Malteserdiet · 19/10/2020 09:01

@rainylake I agree.
When my DH was quite unwell in hospital a few years ago, I didn’t think his care was that great but I was even more unsettled by the treatment some of the elderly were receiving in nearby beds. The old guy opposite was using some kind of piped air system and when the bag ran out they left the alarm ringing literally for hours. I know they are overworked and busy but with no visitors to advocate for them or fill in the gaps - like refilling their water jugs - it’s not too far fetched to consider that your DDad is feeling vulnerable and uncared for and is asking for your help.

Hailtomyteeth · 19/10/2020 09:03

When my mother was in her final illness I visited her in hospital daily. It was absolutely clear to me that the intent of staff was to move people on to the next life! It's quite possible your father is observing that. Please keep your eyes and ears open. If he's signed a dnr, they have his permission to drug him down and starve him to death.

Malteserdiet · 19/10/2020 09:04

Also my DGM recently had a stay in hospital and received really crap care with no visitors allowed. They basically starved her for 4 days “in case” they ever did a gall bladder removal operation that I’m sure they never intended to do in the first place considering she’s 89 and only after the strong intervention of her two children has she now been released home to at least live out her remaining days with loved ones able to be around her.

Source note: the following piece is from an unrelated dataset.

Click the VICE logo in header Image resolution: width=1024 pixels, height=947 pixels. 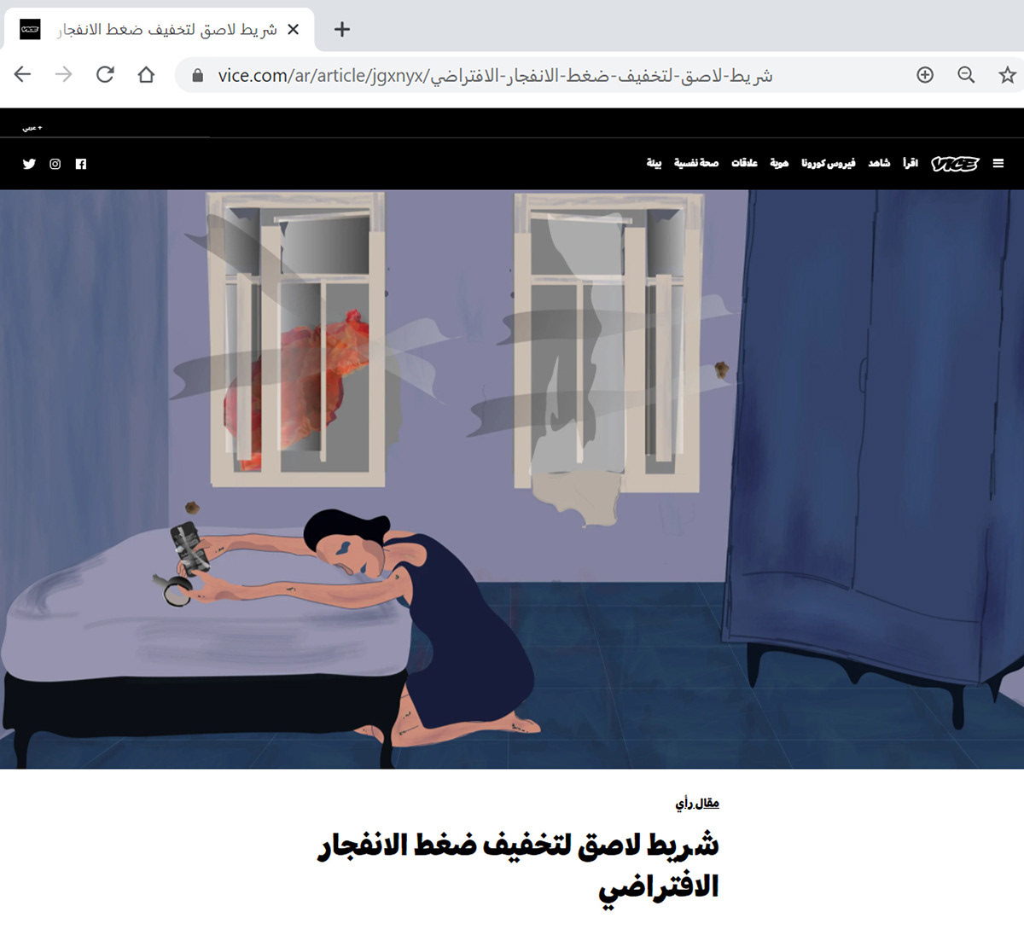955,164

RainingBatsAndFrogs · 19/10/2020 09:05

Is he on any morphine based medication? That always made my Mum very paranoid.

On the other hand had my sister was the one who realised one of her various ‘hook ups’ was not connected in the night and saved her life. I have witnessed some startling lack of care at one particular NHS Foundation hospital.

Nottherealslimshady · 19/10/2020 09:09

I think you either need to ring the department he seems to have ongoing care with. Or the department hes currently in. Something is obviously wrong and they need to help him. You cant just say "no, I wont do that." And leave him scared for his life. Either they are not being nice to him, or his drugs or condition is affecting his mental state.

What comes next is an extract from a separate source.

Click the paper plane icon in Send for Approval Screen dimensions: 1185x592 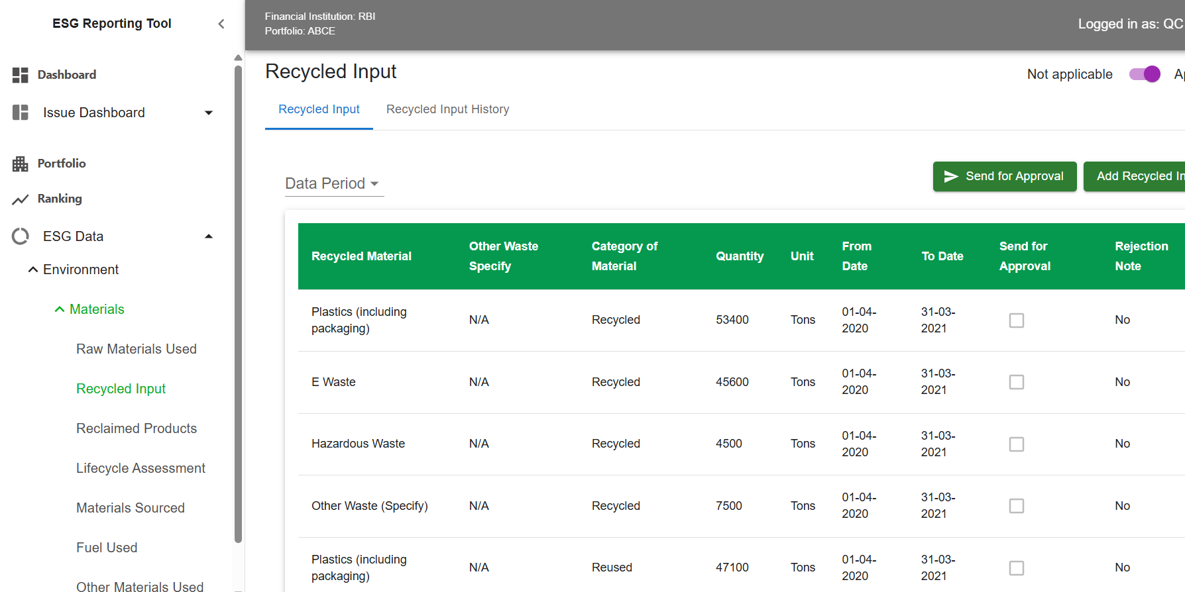(x=951, y=176)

ApolloandDaphne · 19/10/2020 09:10

My elderly FIL was recently suffering from delirium as a result of a UTI. He would constantly call my DH asking why he was in his care home and saying they were being kept prisoner and wanted to go home. He had no memory of how he came to be in the home and that has house had been sold. Once they sorted it out he was back to his normal self. I would talk to the ward staff about the sort of thing your DF is saying as he too may be suffering from delirium.

Codexdivinchi · 19/10/2020 09:10

@Malteserdiet

Also my DGM recently had a stay in hospital and received really crap care with no visitors allowed. They basically starved her for 4 days “in case” they ever did a gall bladder removal operation that I’m sure they never intended to do in the first place considering she’s 89 and only after the strong intervention of her two children has she now been released home to at least live out her remaining days with loved ones able to be around her.
That’s fucking awful. Thank god they pulled her out.
CharlottesComplicatedWeb · 19/10/2020 09:11

I think with COVID19 and “Clap for our NHS” and canonising NHS staff might in future allow neglect, lack of advocacy and poor care to flourish. It is a real concern for me. Whilst I applaud the work of many many members of the NHS collectively, there are many individuals who I wouldn’t let near my dog, never mind a beloved relative.

It’s good to read some of the posts on here saying we cannot assume all care is good care.

pussycatinboots · 19/10/2020 09:12

My dad thought there was a terror attack happening while he was in hospital there wasn't and that the doctors were all spies working for MI5 they weren't, well I don't think they were Grin
Even after he came home he banged on about the terror attack on the hospital and if you told him there wasn't one, he'd get really agitated and aggressive, completely out of character.
Best thing to do is nod and agree, and say nothing.